WORK TO COMPLETE:
**a)** List the requirements that the person-creation notebook gives for running the script.
**b)** Retype everything in the person-creation notebook from "while answer not" down to "person_file + '.xlsx'))".

DOCUMENT:

## Create persons

With this script you can make persons, including their ORCID and email address, from an excel file and upload them to the Knowledge Graph directly.

The steps in the notebook are as follows:
1. Create persons, ORCID and contactInformation (i.e. email address) instances from an excel file
2. Post the newly created instances to the KGE

An overview of the newly created instances with their persistent identifiers are saved in the output folder.

To be able to run the script, you need to the following requirements:
- Python version >= 3.6
- openMINDS package (can be downloaded from https://pypi.org/project/openMINDS/)
- read and write permission to the KG via the API


In [None]:
# import relevant packages
from getpass import getpass
import requests
import os
import json
import glob
import pandas as pd
import openMINDS
import openMINDS.version_manager

### Import relevant information

Give the path to the file and the file name with the person metadata.

In [None]:
# Place the script in the same folder as the csv file or define Location of the files
cwd = os.getcwd()

answer = ""
while answer not in ["y", "n"]: 
    answer = input(f"Is this where your files are stored: {cwd}? yes (y) or no (n) " ) 
    if answer == "y":
        fpath = cwd
        break
    elif answer == "n":
        fpath = input("Please define you path: ")
        break

# Load information for the persons
person_file = input("What is name of the file with the person information? ")
personList = pd.read_excel(os.path.join(cwd, person_file + '.xlsx'))

output_path = os.path.join(fpath, "instances_" + person_file)
print(f"The output folder is {output_path}")

### Create instances for persons

To create instances that are conform with openMINDS, we make use of the openMINDS python package.

In [None]:
# Initialise the local copy of openMINDS
openMINDS.version_manager.init()
openMINDS.version_manager.version_selection('v3')
helper = openMINDS.Helper()

In [None]:
# Function to create person instances including email address and orcid instances (if available)
def createInstances(df): 
    """
    
    Parameters
    ----------
    df : pandas DataFrame
        DataFrame with information to person instances including email address and orcid instances

    Returns
    -------
    data : pandas DataFrame
        Overview of all information and newly created instances.

    """

    person_dict = {}
    email_dict = {}
    orcid_dict = {}
    data = pd.DataFrame([])
    for num in range(len(df)):

        print(f"Creating person: {str(df.firstName[num])} {str(df.lastName[num])}\n")

        # initiate the collection into which you will store all metadata instances
        mycol = helper.create_collection()

[Rows for locating described items]
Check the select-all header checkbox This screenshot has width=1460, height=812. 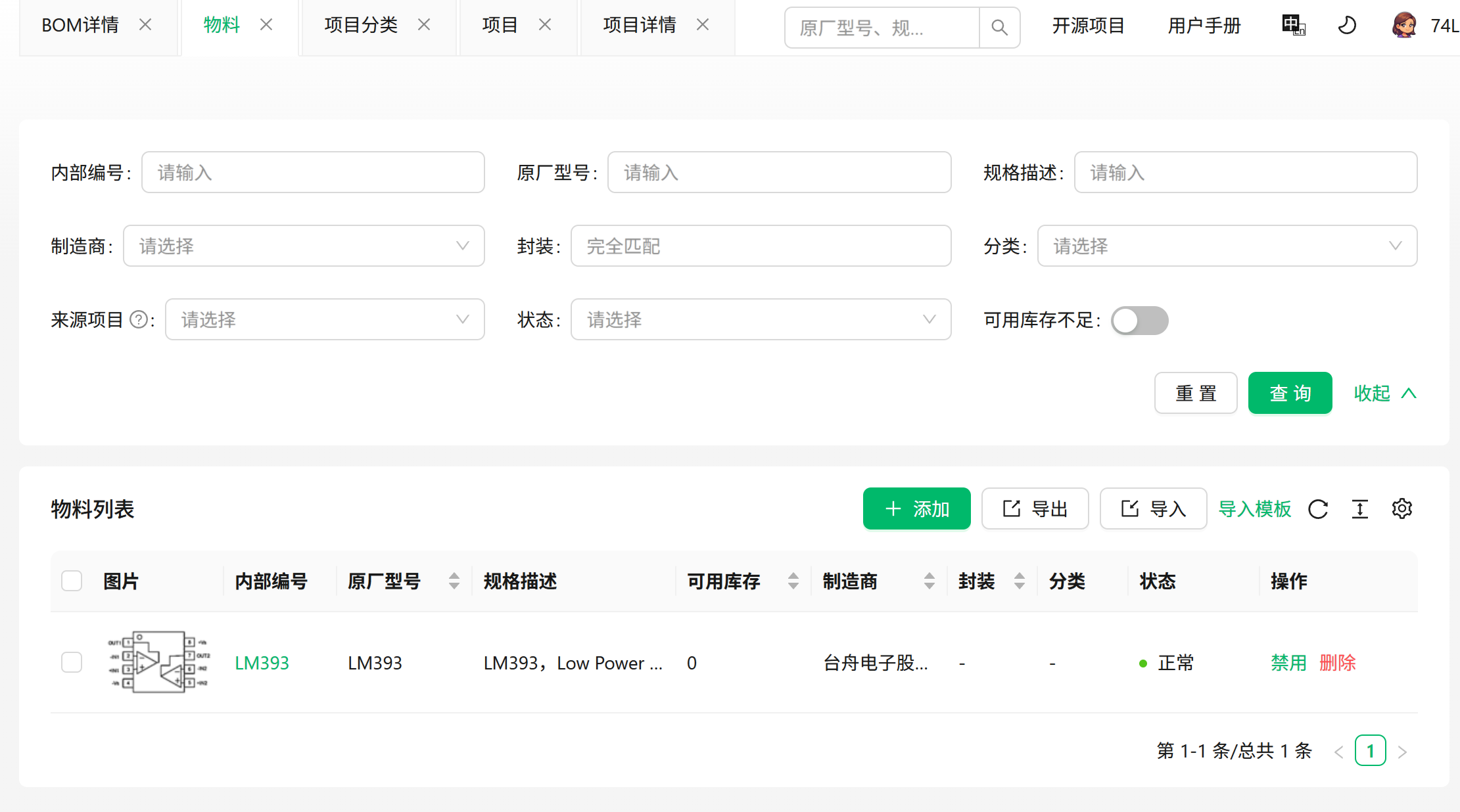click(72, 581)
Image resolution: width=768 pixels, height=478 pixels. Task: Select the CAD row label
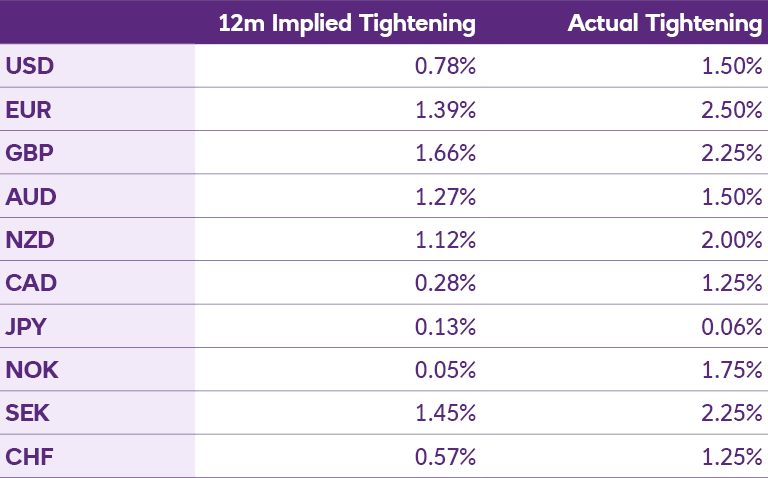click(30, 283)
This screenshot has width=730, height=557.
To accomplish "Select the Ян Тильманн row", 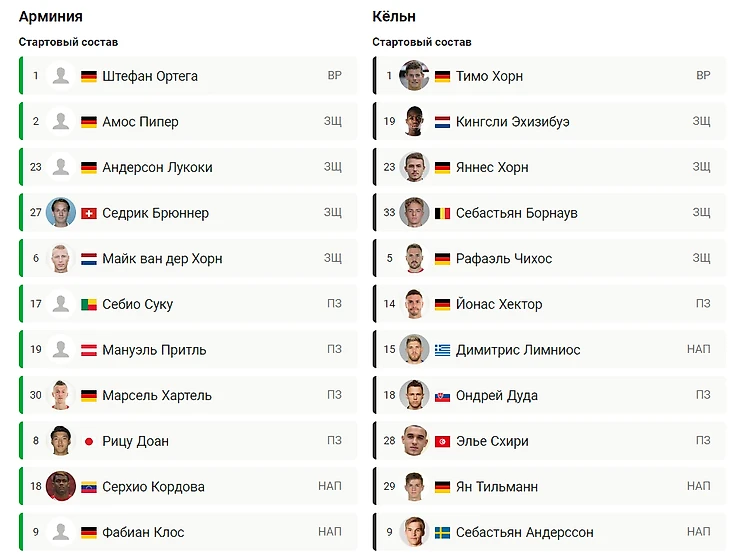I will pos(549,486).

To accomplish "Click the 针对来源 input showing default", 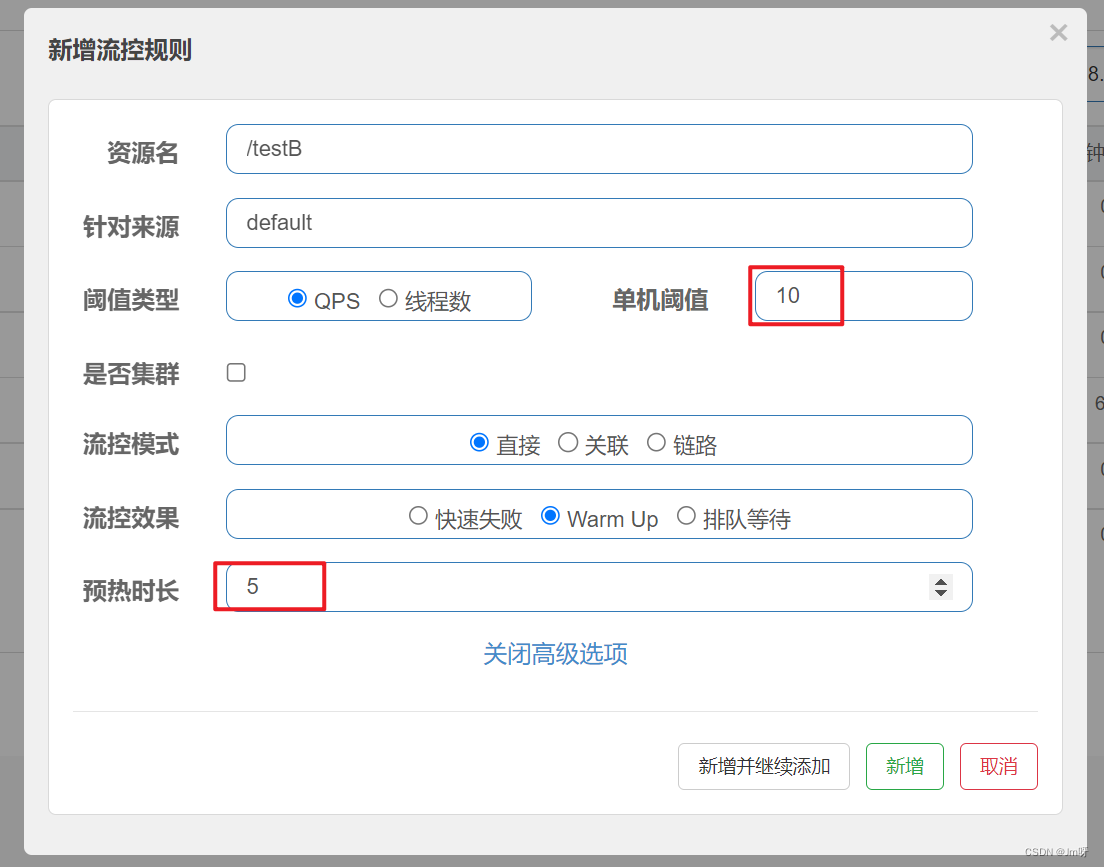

SOLVED PROBLEMS:
**a)**
- Python version >= 3.6
- openMINDS package (can be downloaded from https://pypi.org/project/openMINDS/)
- read and write permission to the KG via the API

**b)**
while answer not in ["y", "n"]: 
    answer = input(f"Is this where your files are stored: {cwd}? yes (y) or no (n) " ) 
    if answer == "y":
        fpath = cwd
        break
    elif answer == "n":
        fpath = input("Please define you path: ")
        break

# Load information for the persons
person_file = input("What is name of the file with the person information? ")
personList = pd.read_excel(os.path.join(cwd, person_file + '.xlsx'))